Africa’s possible game changer is possibly the African the African Continental Free Trade Area (AfCFTA) which came into force on 30th May, 2019. The AfCFTA is arguably the largest market since the establishment of the World Trade Organization (WTO) with a potential market of over 1.4 billion people. It’s declared intention is to deliver Africa’s goal for inclusive and sustainable development in the spirit of Pan-Africanism.


Undoubtedly, the pragmatic solutions under the SDGs, Africa Agenda 2063, and the AfCTA offers Africa’s path to prosperity. The realization of this regenerated Africa lies on the African leadership and followership. It cannot be business as usual where lofty declarations are made but never implemented.

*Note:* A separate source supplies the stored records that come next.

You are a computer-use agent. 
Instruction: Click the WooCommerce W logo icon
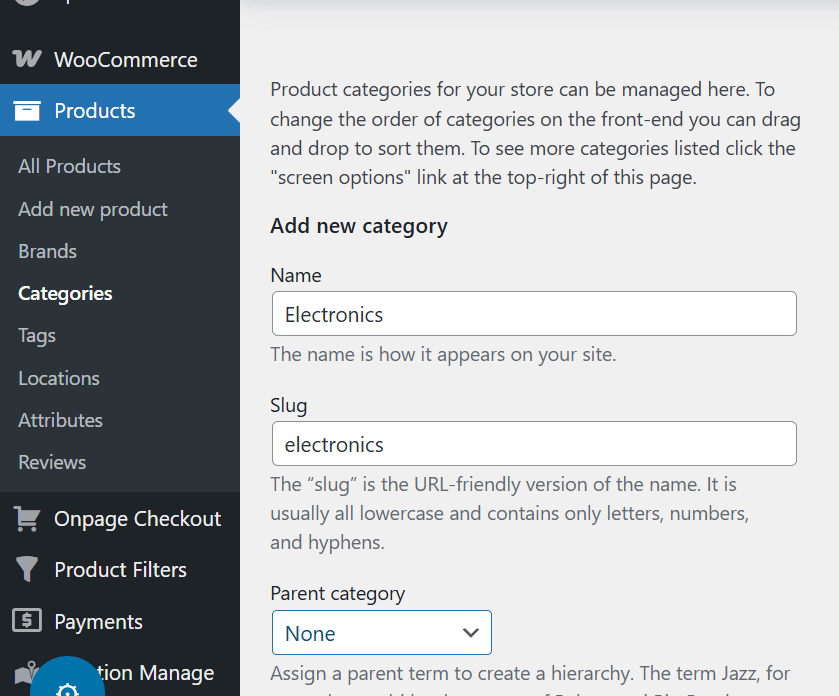click(x=27, y=59)
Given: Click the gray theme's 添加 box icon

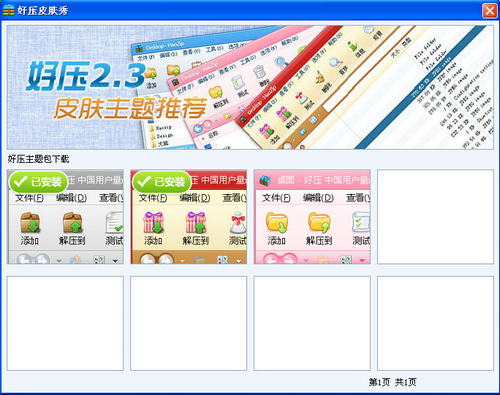Looking at the screenshot, I should click(30, 223).
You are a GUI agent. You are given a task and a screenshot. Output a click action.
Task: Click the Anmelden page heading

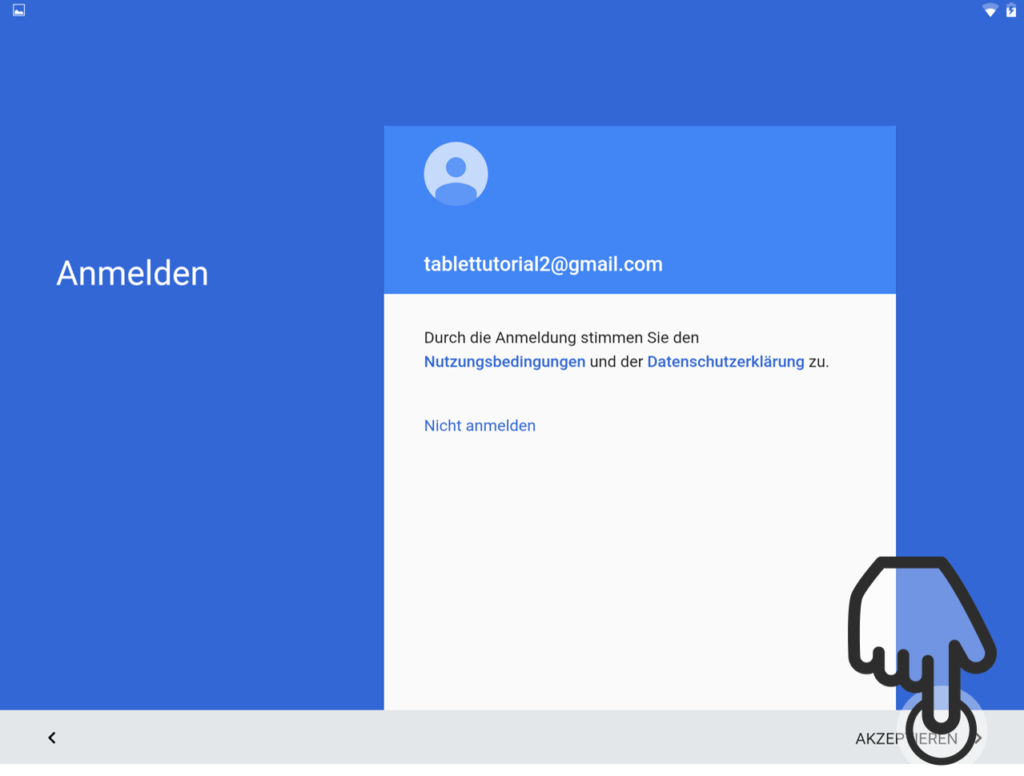click(132, 273)
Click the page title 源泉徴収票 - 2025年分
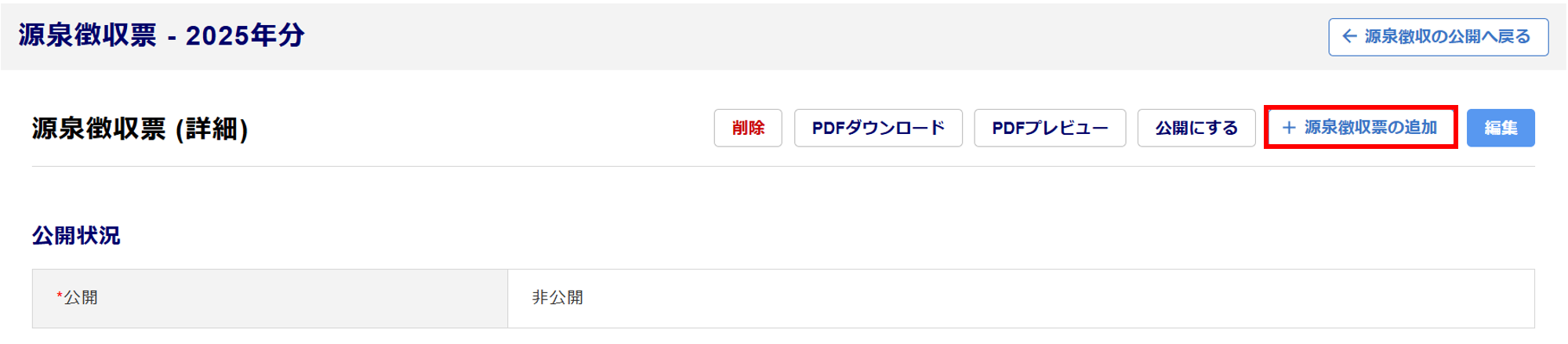 click(161, 35)
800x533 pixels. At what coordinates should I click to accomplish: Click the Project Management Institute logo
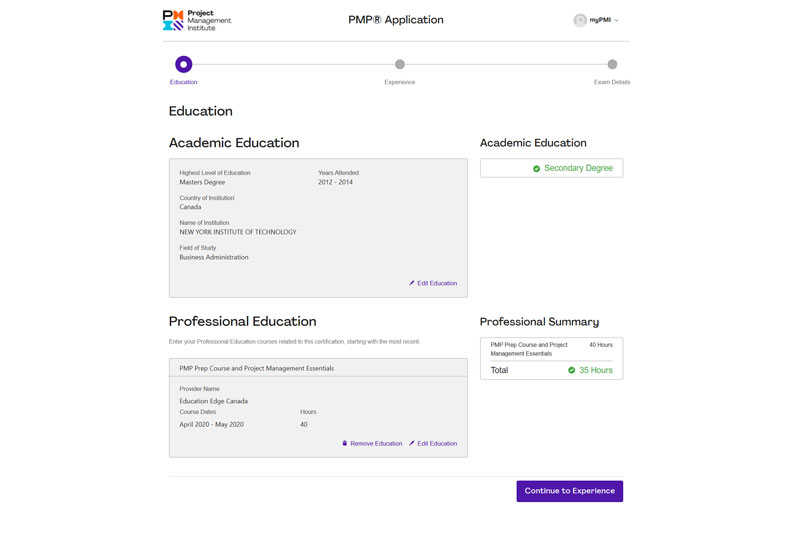click(x=196, y=20)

Sadly, the implementation started on a wrong foot. The Agenda 2063 First-Ten Year Implementation Plan (2013 -2023) projected Africa to be a continent that is “well-governed, peaceful and cultural centric” by the year 2023. In other words, the African Union Member States had hoped to entrench democratic values and culture as enshrined in the African Governance Architecture by 2023 which is now with us.


Without concerted efforts to transform the policies, the rest of the Agenda 2063 will face the same fate. Notably, the African Union States Parties had resolved to ‘silence the guns’ by the year 2020. That, unfortunately, did not see the light of day. The African Union has now made the theme of 2023 “Climate change and global food security – key drivers of humanitarian needs.” This declaration is a call to action which will require all hands to be on deck, otherwise it will be yet another hollow declaration honoured in breach.

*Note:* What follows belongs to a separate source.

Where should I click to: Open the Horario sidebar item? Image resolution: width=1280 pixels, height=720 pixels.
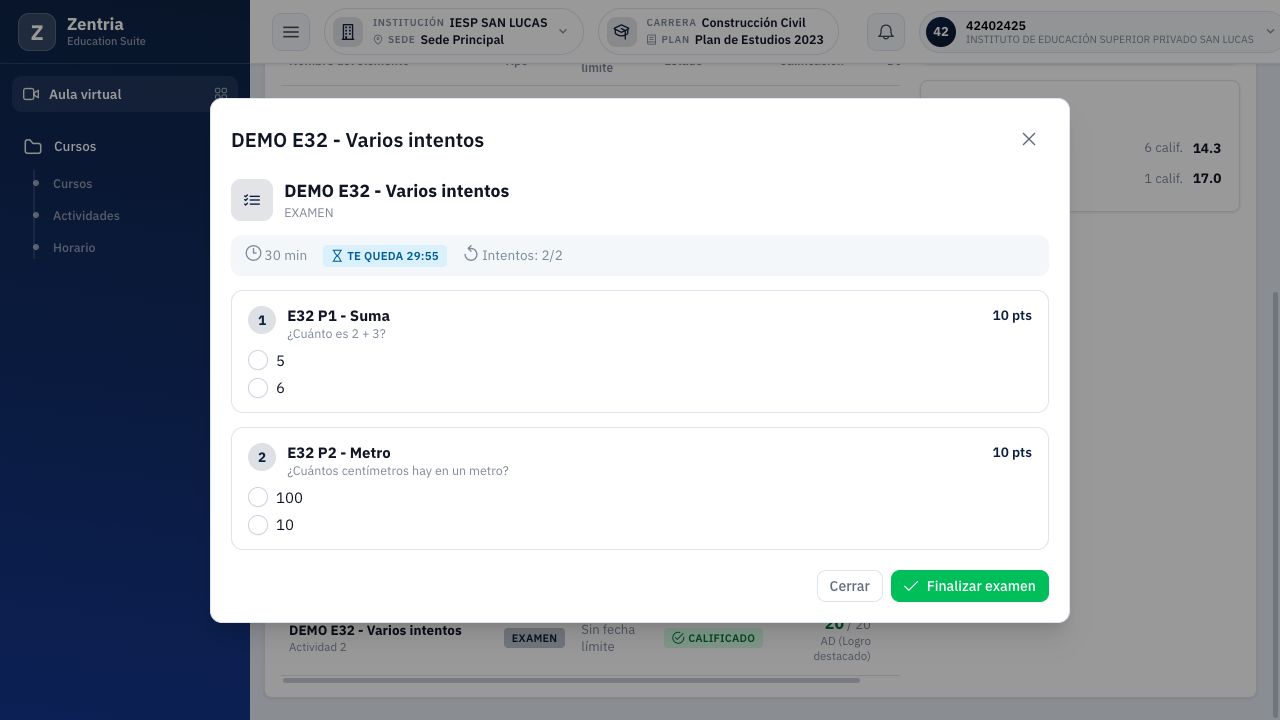(x=74, y=248)
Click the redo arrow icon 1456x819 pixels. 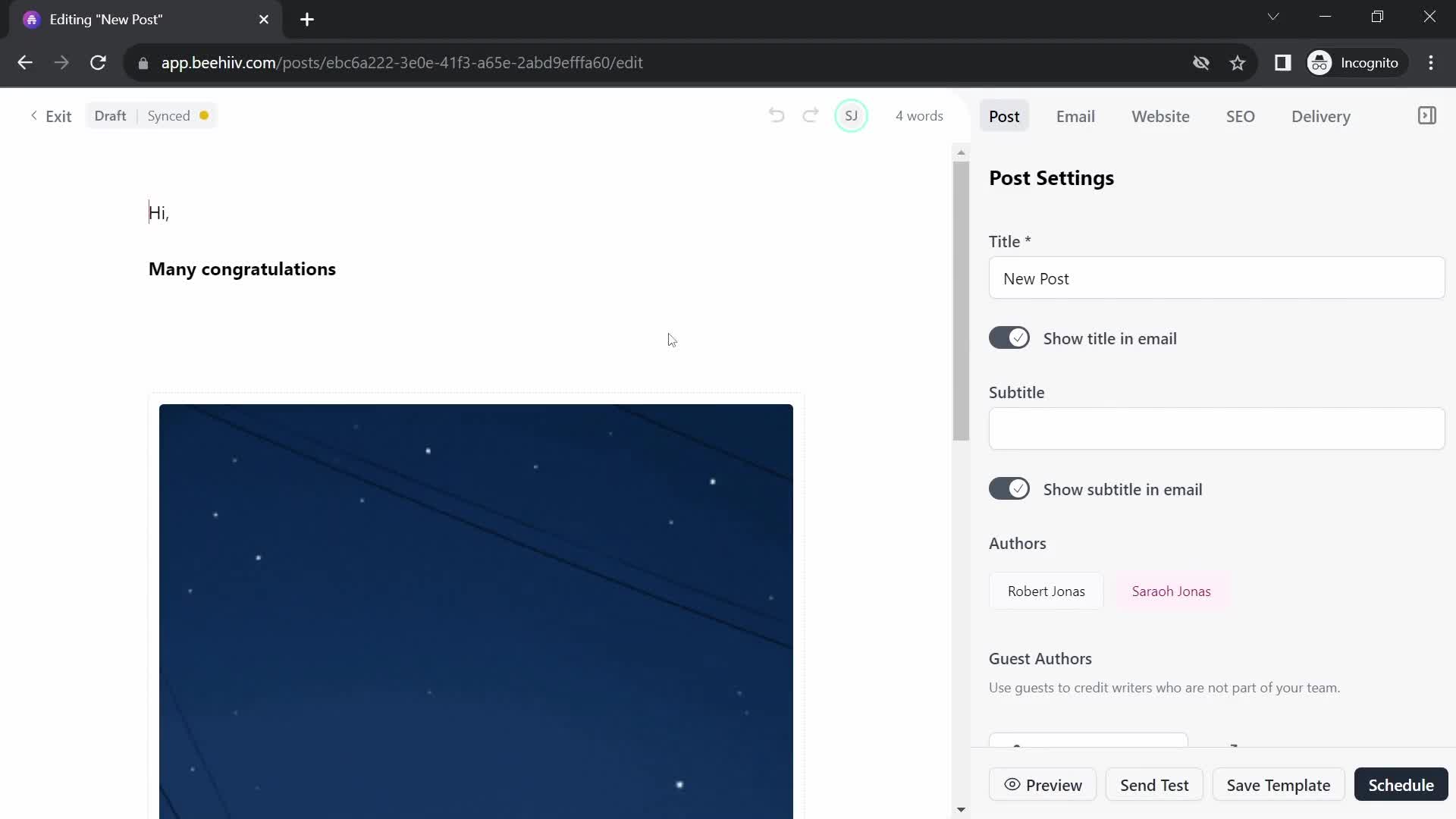(x=811, y=116)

3) SDGs and Agenda 2063: Climate Change and Sustainable Development
Undoubtedly, the African people aspire for a development agenda that is inclusive and sustainable. In line with SDGs, the focus of Africa’s post 2015 development agenda is on, among other:

 

  • Building resilient infrastructure, promoting inclusive and sustainable industrialization and fostering innovation (SDG 9);
  • Making cities and human settlements inclusive, safe, resilient and sustainable (SDG 11);
  • Ensuring sustainable consumption and production patterns (SDG 12);
  • Taking urgent action to combat climate change and its impacts – while acknowledging that that the United Nations Framework Convention on Climate Change is the primary international, intergovernmental forum for negotiating the global response to climate change (SDG 13);
  • Conserving and sustainably using the oceans, seas and marine resources for sustainable development (SDG 14),
  • Protecting, restoring and promoting sustainable use of terrestrial ecosystems, sustainably manage forests, combat desertification, and halt and reverse land degradation and halt biodiversity loss (SDG 15);
  • Promoting peaceful and inclusive societies for sustainable development, provide access to justice for all and build effective, accountable and inclusive institutions at all levels (SDG 16);
  • Strengthen the means of implementation and revitalize the Global Partnership for Sustainable Development (SDG 17).

 

Similarly, sustainable development is also at the centre of Africa Agenda 2063 with Aspiration 1 being a prosperous Africa based on inclusive growth and sustainable development and Aspiration 3 – a peaceful and secure Africa.

 

a. Sustainable Development in Africa
The term ‘development’ in its popular usage in Africa, is generally used to mean economic advancements that increase the national product to bring national wealth that will eventually be spread equitably among individual members of that nation.


Sustainable development, therefore, means “development that meets the needs of the present without compromising the ability of future generations to meet their own needs.”27
Historical records show that Pre-colonial Africa paid particular attention to the environment which sustained the life of the respective African communities. Perhaps it is best for African to examine and revert back mutandis mutandis to the pre-colonial ways of coexisting with the natural environment. This would also be in line with Aspiration 2 on an integrated continent, politically united and based on the ideals of Pan-Africanism and the vision of Africa’s Renaissance.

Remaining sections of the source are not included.